Top of Entries shown
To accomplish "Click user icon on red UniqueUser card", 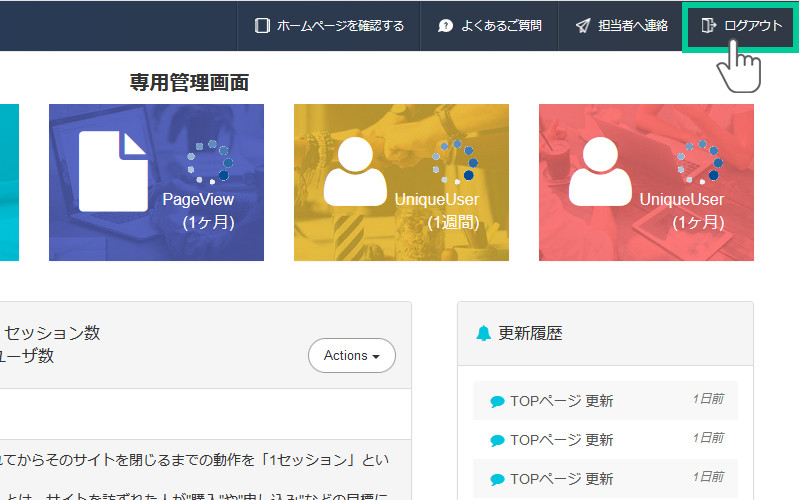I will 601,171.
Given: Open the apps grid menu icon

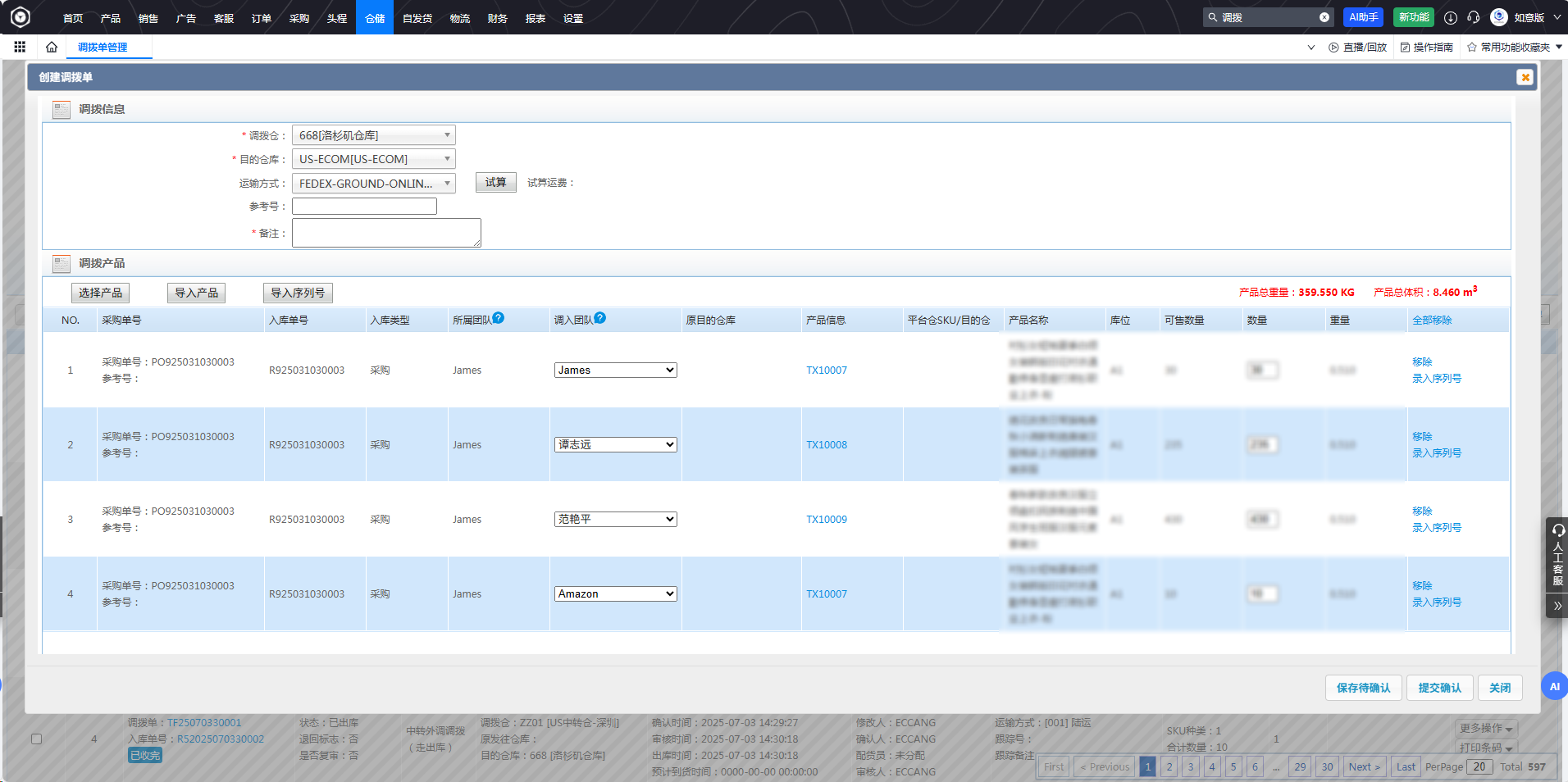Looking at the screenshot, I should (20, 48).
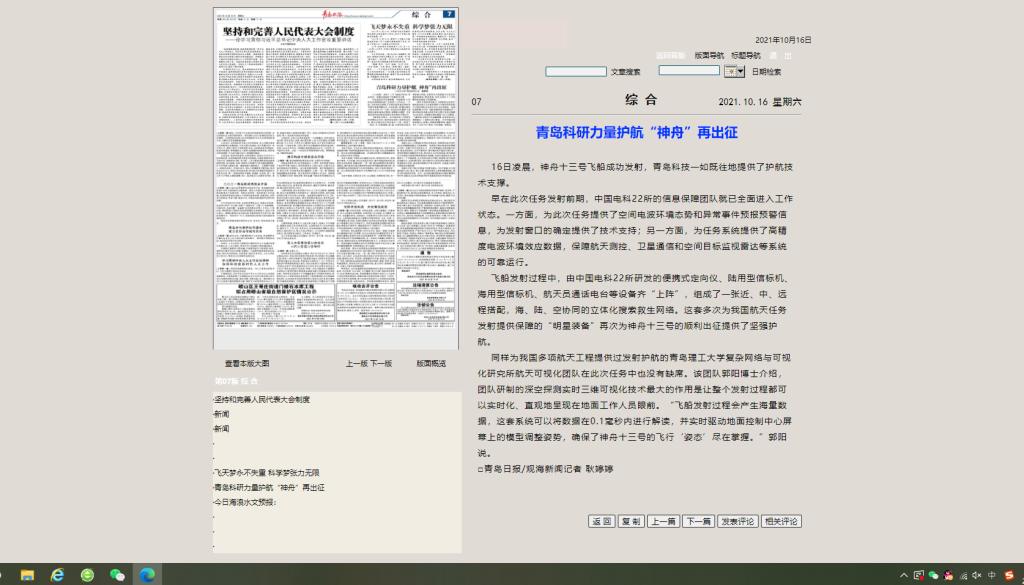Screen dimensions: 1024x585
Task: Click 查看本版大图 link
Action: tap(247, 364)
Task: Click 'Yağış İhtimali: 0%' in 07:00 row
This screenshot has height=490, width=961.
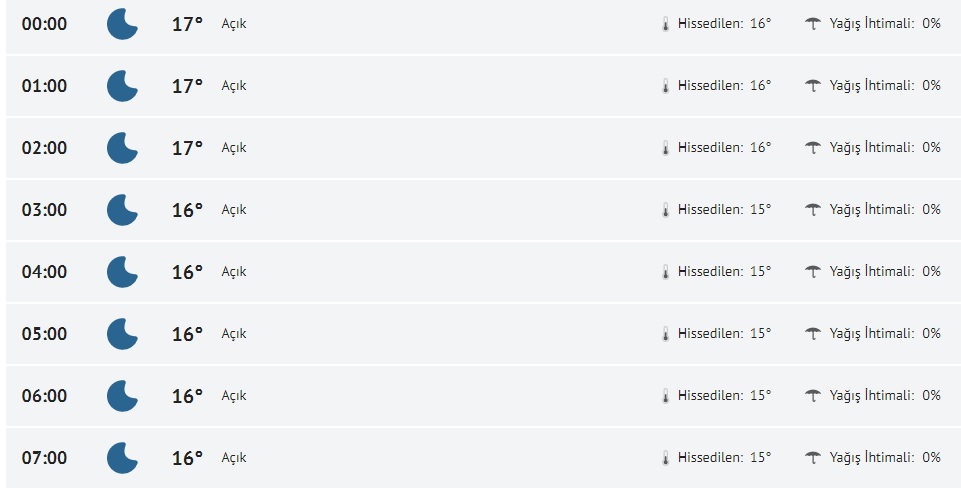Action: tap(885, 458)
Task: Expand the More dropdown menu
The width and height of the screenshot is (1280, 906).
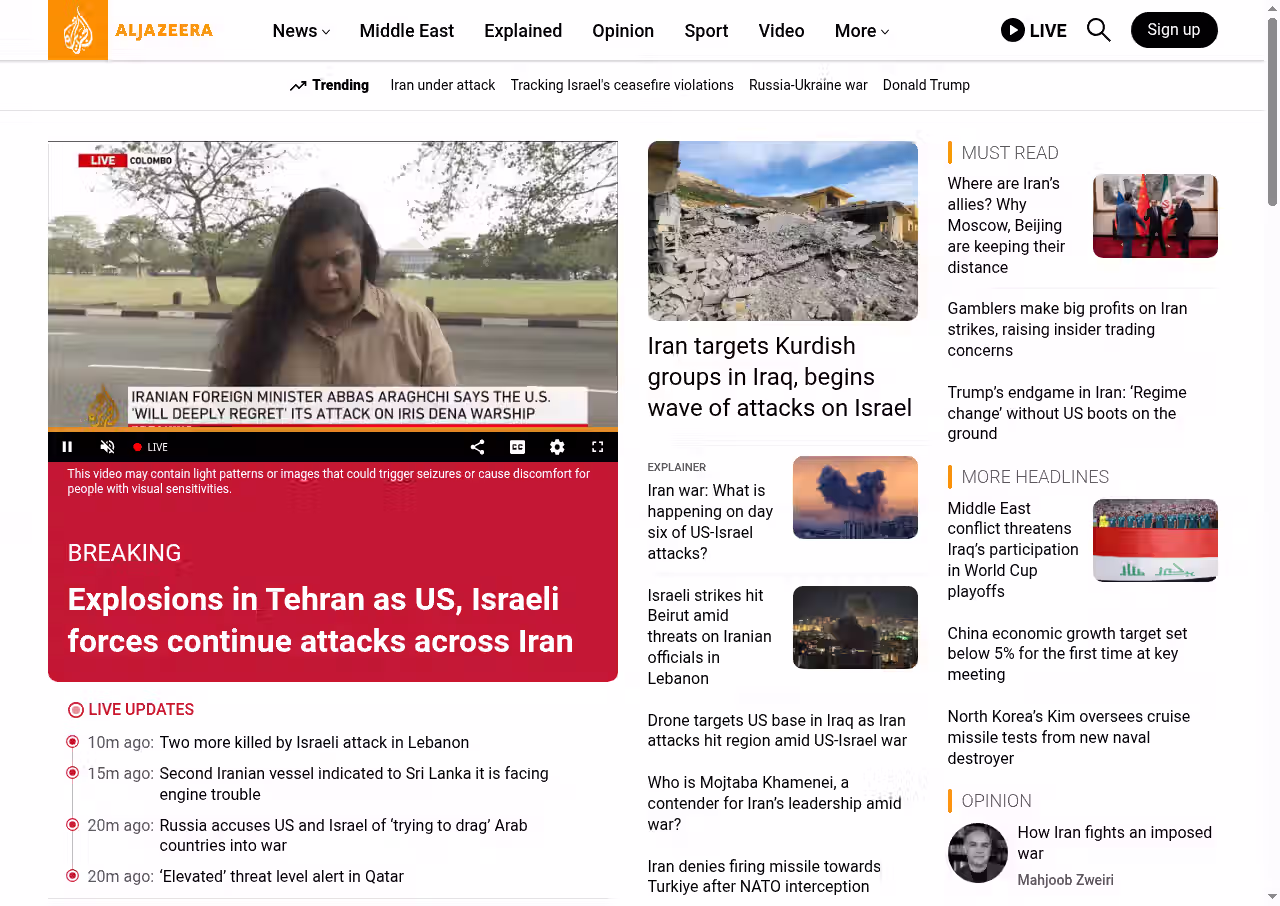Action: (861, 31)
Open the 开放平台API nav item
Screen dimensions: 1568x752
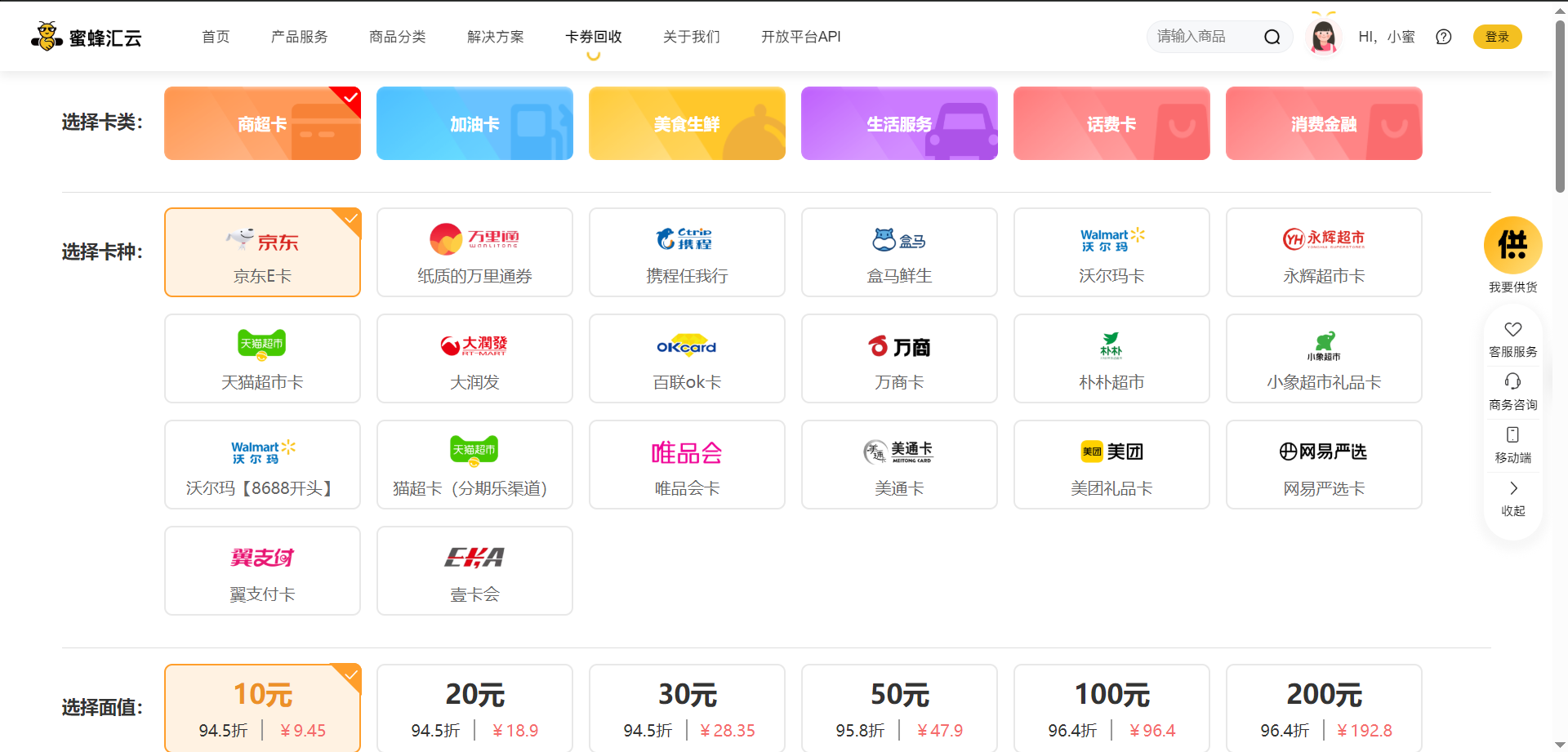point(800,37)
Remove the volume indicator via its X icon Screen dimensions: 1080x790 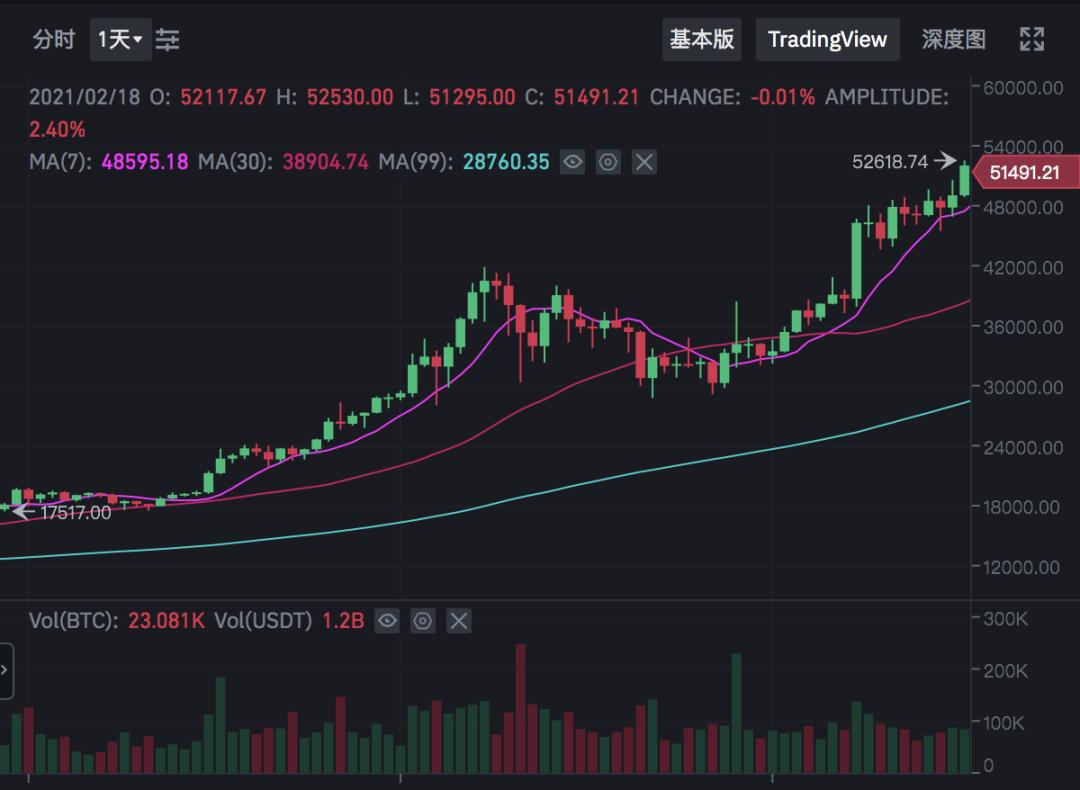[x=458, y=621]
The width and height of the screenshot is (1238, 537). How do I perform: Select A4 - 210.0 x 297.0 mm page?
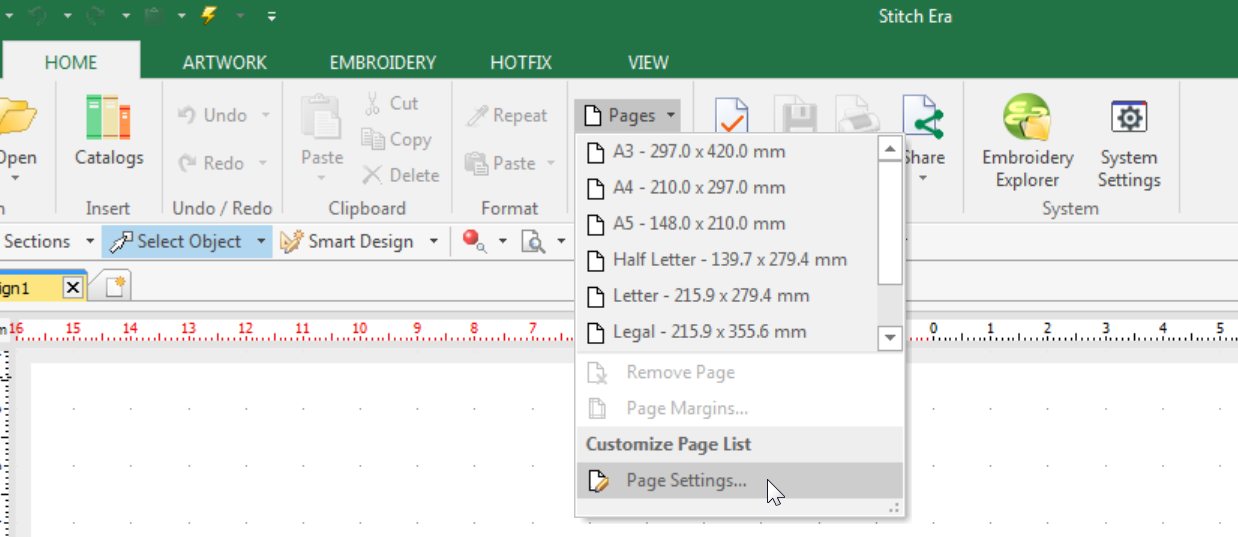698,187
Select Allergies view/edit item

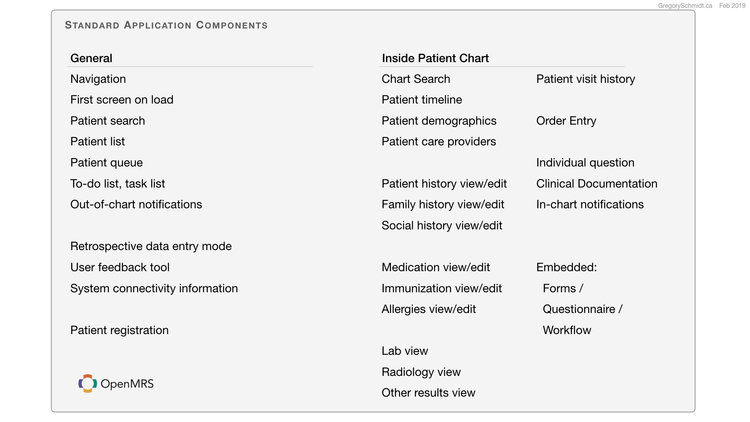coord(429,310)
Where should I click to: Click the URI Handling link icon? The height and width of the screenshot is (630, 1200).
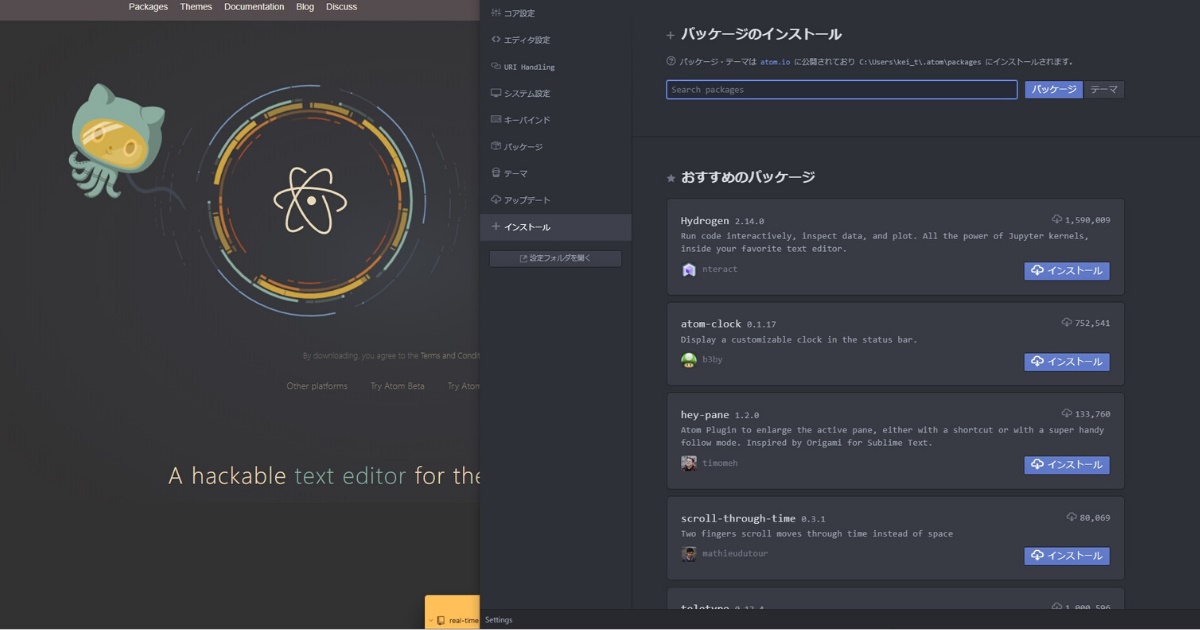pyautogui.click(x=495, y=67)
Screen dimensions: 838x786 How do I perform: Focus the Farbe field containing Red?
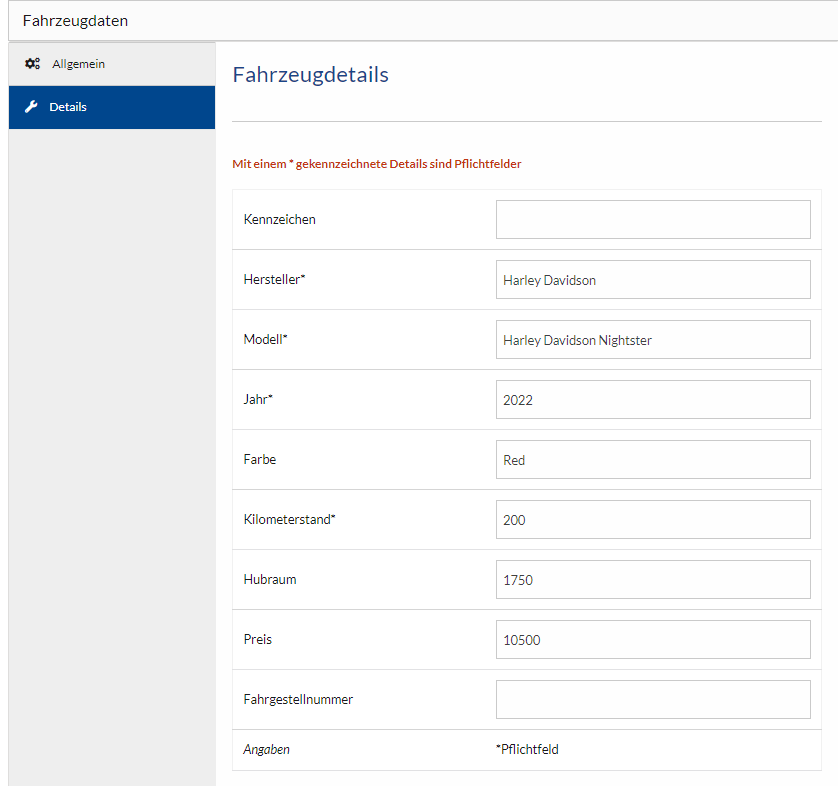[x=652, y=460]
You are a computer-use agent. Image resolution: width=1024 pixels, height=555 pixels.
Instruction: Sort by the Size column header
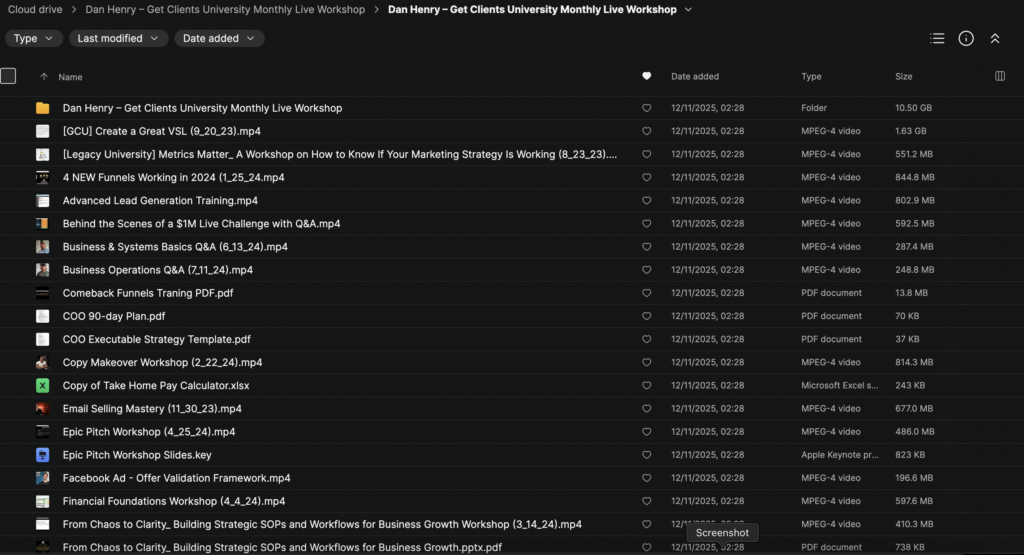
Bottom of Entries shown
* [About this task]
Please copy the lines exactly, beginning at the one containing "You are a computer-use" and ending at the last line of the records above, both included, with the pictures left out.

* [Exercise result]
You are a computer-use agent. Image resolution: width=1024 pixels, height=555 pixels.
Instruction: Sort by the Size column header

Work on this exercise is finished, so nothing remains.